Look through the data below for the line with "Open the user avatar M menu", and transcribe it exactly together with each line after it up to and including the line with "Task: Uncheck the". Give nothing else.

[Stored dataset items]
--------------------------------

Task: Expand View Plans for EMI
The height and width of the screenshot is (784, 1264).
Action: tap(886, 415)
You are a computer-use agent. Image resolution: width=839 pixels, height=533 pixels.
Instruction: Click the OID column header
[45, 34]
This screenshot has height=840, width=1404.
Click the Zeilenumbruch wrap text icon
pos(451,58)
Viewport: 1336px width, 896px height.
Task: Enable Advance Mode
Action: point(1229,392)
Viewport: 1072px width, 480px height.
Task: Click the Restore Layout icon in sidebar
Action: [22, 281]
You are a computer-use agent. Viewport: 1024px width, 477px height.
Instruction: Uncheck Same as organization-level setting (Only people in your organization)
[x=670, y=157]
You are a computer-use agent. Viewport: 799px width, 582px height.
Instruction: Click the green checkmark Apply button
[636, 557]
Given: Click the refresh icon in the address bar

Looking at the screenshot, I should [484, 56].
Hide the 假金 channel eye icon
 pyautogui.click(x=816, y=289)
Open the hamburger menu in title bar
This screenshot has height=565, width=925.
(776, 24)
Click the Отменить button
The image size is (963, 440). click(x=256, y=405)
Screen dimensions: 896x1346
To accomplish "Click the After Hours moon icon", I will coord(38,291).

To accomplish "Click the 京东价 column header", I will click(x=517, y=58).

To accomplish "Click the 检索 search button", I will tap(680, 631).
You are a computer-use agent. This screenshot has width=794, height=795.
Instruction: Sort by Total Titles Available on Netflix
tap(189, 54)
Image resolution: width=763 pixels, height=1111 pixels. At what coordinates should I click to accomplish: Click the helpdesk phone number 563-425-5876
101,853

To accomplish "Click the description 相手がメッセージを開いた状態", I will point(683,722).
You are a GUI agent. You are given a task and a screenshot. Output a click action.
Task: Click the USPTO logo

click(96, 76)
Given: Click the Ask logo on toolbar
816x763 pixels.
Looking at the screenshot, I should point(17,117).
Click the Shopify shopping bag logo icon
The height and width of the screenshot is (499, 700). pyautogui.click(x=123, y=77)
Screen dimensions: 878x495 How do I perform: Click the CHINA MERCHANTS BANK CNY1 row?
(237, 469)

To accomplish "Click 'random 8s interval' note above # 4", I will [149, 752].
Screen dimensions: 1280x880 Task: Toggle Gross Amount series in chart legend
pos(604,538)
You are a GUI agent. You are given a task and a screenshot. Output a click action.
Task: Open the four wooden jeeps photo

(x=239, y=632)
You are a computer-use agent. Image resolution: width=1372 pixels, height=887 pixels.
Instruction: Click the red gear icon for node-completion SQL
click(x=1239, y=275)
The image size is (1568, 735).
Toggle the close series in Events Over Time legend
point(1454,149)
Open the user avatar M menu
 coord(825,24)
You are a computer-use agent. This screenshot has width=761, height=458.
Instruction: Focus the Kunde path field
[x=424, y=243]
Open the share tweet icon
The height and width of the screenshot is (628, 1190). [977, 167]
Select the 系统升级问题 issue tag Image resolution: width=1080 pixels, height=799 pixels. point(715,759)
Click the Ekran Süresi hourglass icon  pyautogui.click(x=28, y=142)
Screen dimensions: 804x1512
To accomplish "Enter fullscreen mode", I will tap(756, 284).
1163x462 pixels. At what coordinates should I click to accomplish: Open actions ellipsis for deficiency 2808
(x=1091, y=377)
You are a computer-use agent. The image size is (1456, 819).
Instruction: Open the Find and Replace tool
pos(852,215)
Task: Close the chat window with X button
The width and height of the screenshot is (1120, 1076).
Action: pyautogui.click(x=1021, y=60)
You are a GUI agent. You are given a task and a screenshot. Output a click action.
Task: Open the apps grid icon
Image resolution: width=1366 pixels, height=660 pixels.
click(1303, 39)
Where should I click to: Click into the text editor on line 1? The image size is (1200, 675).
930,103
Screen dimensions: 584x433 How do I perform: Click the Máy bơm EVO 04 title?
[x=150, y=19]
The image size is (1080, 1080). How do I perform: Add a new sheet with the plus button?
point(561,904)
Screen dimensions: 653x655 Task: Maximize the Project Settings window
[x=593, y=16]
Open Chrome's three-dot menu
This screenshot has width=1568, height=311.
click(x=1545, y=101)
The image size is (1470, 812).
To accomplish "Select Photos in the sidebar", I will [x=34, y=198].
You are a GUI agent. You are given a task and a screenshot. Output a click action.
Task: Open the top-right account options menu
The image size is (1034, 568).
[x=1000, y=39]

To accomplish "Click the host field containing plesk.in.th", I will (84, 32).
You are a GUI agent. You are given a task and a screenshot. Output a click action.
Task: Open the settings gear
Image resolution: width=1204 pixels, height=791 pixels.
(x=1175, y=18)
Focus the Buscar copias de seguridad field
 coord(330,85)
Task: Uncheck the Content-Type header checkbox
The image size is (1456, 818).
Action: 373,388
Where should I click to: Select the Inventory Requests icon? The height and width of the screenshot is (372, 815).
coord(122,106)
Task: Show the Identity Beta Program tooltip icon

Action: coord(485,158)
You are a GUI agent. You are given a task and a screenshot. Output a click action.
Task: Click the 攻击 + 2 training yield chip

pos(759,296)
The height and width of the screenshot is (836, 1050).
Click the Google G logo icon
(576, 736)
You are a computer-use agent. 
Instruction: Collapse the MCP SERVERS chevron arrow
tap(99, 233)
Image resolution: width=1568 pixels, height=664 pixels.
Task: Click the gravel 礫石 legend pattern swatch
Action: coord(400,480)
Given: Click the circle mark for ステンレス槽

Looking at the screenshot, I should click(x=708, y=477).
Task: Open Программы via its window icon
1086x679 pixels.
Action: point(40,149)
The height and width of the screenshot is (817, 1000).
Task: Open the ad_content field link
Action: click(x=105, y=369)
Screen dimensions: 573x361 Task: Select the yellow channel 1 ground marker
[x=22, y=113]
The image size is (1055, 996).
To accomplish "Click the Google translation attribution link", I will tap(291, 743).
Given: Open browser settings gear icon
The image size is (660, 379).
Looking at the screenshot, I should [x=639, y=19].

--------------------------------

▶ [Finished task]
Open the user avatar M menu
 coord(825,24)
You are a computer-use agent. This screenshot has width=761, height=458.
Instruction: Focus the Kunde path field
[x=424, y=243]
Open the share tweet icon
The height and width of the screenshot is (628, 1190). [977, 167]
Select the 系统升级问题 issue tag Image resolution: width=1080 pixels, height=799 pixels. point(715,759)
Click the Ekran Süresi hourglass icon  pyautogui.click(x=28, y=142)
Screen dimensions: 804x1512
To accomplish "Enter fullscreen mode", I will tap(756, 284).
1163x462 pixels. At what coordinates should I click to accomplish: Open actions ellipsis for deficiency 2808
(x=1091, y=377)
You are a computer-use agent. The image size is (1456, 819).
Instruction: Open the Find and Replace tool
pos(852,215)
Task: Close the chat window with X button
The width and height of the screenshot is (1120, 1076).
Action: pyautogui.click(x=1021, y=60)
You are a GUI agent. You are given a task and a screenshot. Output a click action.
Task: Open the apps grid icon
Image resolution: width=1366 pixels, height=660 pixels.
click(1303, 39)
Where should I click to: Click into the text editor on line 1? The image size is (1200, 675).
930,103
Screen dimensions: 584x433 How do I perform: Click the Máy bơm EVO 04 title?
[x=150, y=19]
The image size is (1080, 1080). How do I perform: Add a new sheet with the plus button?
point(561,904)
Screen dimensions: 653x655 Task: Maximize the Project Settings window
[x=593, y=16]
Open Chrome's three-dot menu
This screenshot has width=1568, height=311.
click(x=1545, y=101)
The image size is (1470, 812).
To accomplish "Select Photos in the sidebar", I will [x=34, y=198].
You are a GUI agent. You are given a task and a screenshot. Output a click action.
Task: Open the top-right account options menu
The image size is (1034, 568).
[x=1000, y=39]

To accomplish "Click the host field containing plesk.in.th", I will (84, 32).
You are a GUI agent. You are given a task and a screenshot. Output a click action.
Task: Open the settings gear
Image resolution: width=1204 pixels, height=791 pixels.
(x=1175, y=18)
Focus the Buscar copias de seguridad field
 coord(330,85)
Task: Uncheck the Content-Type header checkbox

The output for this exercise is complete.